From 1985, when Glasser purchased Shibui, until Rightmier’s sudden death in 1989 from an aortic aneurysm, the Norfolk attorney had the architect add a west-facing window, design a gate for the driveway and cover the front entrance. Their last discussions concerned a design for a new pier. Rightmier died before he completed the plan.
Glasser’s zest for new projects waned in the absence of Shibui’s architect, until he was confronted with the need for a major renovation. Jim Sykes, the Virginia Beach builder responsible for many of the Resort City’s finest new homes, called Glasser with bad news. In the process of replacing a kitchen window, his employees had made a couple of unsettling discoveries. Asbestos in the drywall compound and aluminum wiring met building codes when Shibui was built, but not present-day standards.

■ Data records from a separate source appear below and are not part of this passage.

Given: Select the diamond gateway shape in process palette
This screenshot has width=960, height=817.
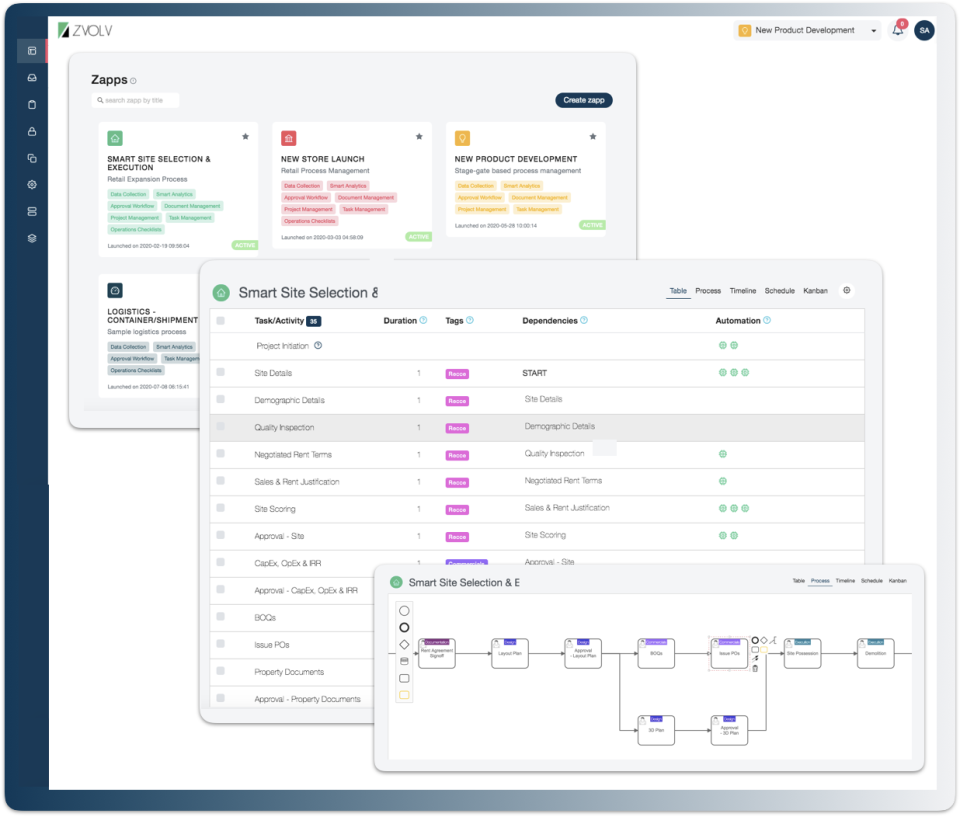Looking at the screenshot, I should (x=404, y=644).
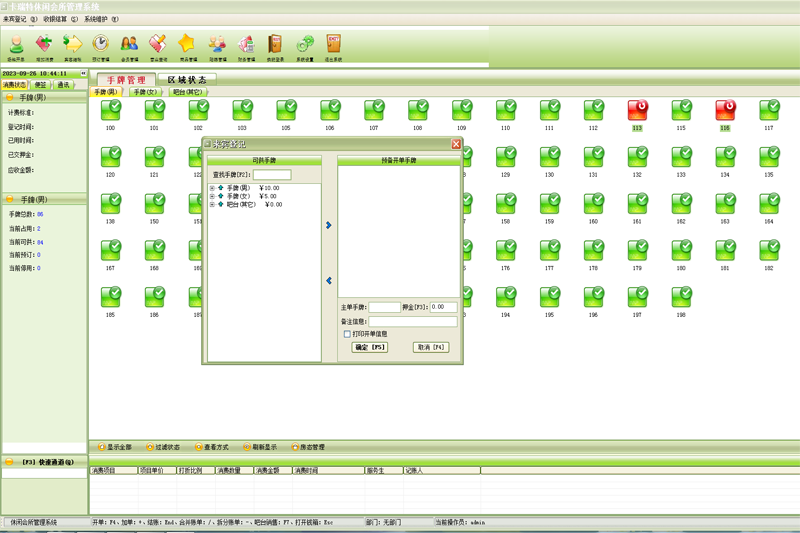Switch to the 区域状态 tab
800x533 pixels.
pos(187,80)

Richard and wife Martha Mednick Glasser both realized that the scope of the problem meant that walls and ceilings would have to be replaced. Fortunately, Martha is an experienced interior designer, and she and Richard agreed that putting the house back together was her opportunity to take a fresh look at the interior spaces and see how they could work together even more harmoniously.
Many aspects of the interior that seemed daringly new in the early ’70s were showing their age. The extensive use of exterior siding throughout the interior was one of Rightmier’s ways of bringing the outdoors in, but Martha felt white plastered walls would better highlight Shibui’s angled beauty. Another Rightmier trademark was the fireplace faced in riprap. While an elegant usage for a commonplace material, the riprap ate up considerable square footage around the hearth, the home’s central architectural element. Martha decided to replace the riprap on the soaring chimney and double-sided fireplace with limestone panels. This change in materials freed space between the fireplace and the windows, making it easier to move back and forth between the two rooms sharing the fireplace.

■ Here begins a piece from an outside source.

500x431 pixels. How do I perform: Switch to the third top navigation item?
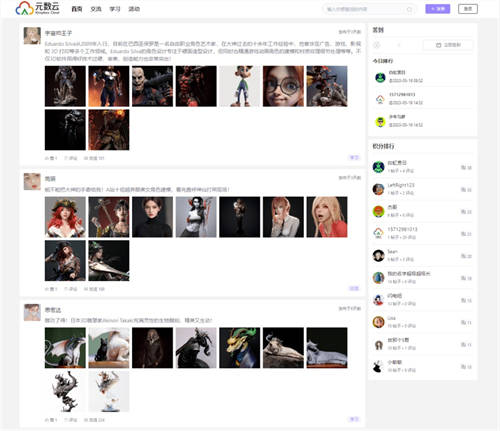115,9
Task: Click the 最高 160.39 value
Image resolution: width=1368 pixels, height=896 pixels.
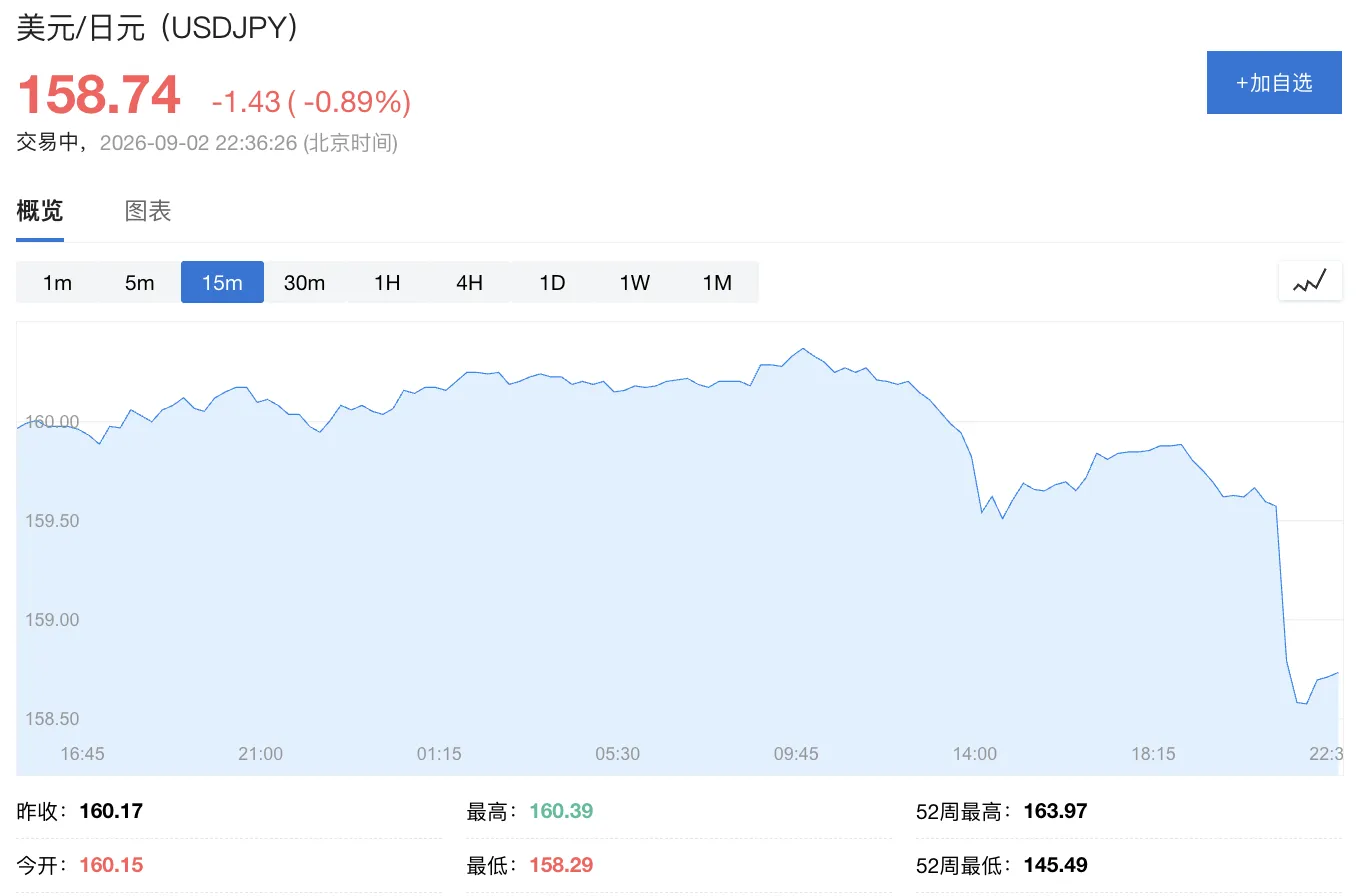Action: pyautogui.click(x=561, y=811)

Martha asked her friend, Tom Jones, a fellow interior designer and co-owner of Calvin & Lloyd in Norfolk, to be her sounding board. “Martha’s idea was to strip the house down to its bare essentials so that it became a series of pure shapes. She kept the materials and design as simple as possible to emphasize the architecture,” Jones says. “Now, when you walk into the house, your eye goes straight to the outside. Nothing on the interior distracts you from the realization that every window frames something interesting outside.”
Eliminating color provided another way to keep the focus on the view. Except for the couple’s art, the color scheme is monochromatic. The furnishings blend into the architecture with tones of off-white that echo the color of the limestone on the floor and the fireplace. To warm up the neutral scheme, Martha chose fabrics for their tactile appeal.
One of the biggest changes was the kitchen. The old galley-style kitchen has been replaced with an efficient marvel of stainless steel appliances and Bulthaup cabinets from Germany. California kitchen designer Chris Tosdevin, who lists Emeril’s kitchen among his many credits, worked with Martha in laying out her workspace. Behind the new kitchen, the old laundry room has been converted into a second kitchen with appliances and a sink for caterers, plus additional storage.
The Glassers and their builder, Jim Sykes, didn’t rush the process of renovating. Having to work without Rightmier’s guidance, they let the building suggest how to proceed. Richard Glasser marvels at what he learned after the interior was gutted. “With the walls gone, I began to understand what Lew was thinking when he designed this. I also realized that he would have readily agreed to some of the minor changes I had wanted, because they made perfect sense within his design.”
Sykes is confident that the architect would approve the renovations. He says, “Actually, I think we made the house even more Rightmier in feeling, because the new surfaces really play up all the angles in the house. The Glassers were really respectful of Rightmier’s design. After all, he’s Virginia Beach’s own Frank Lloyd Wright.”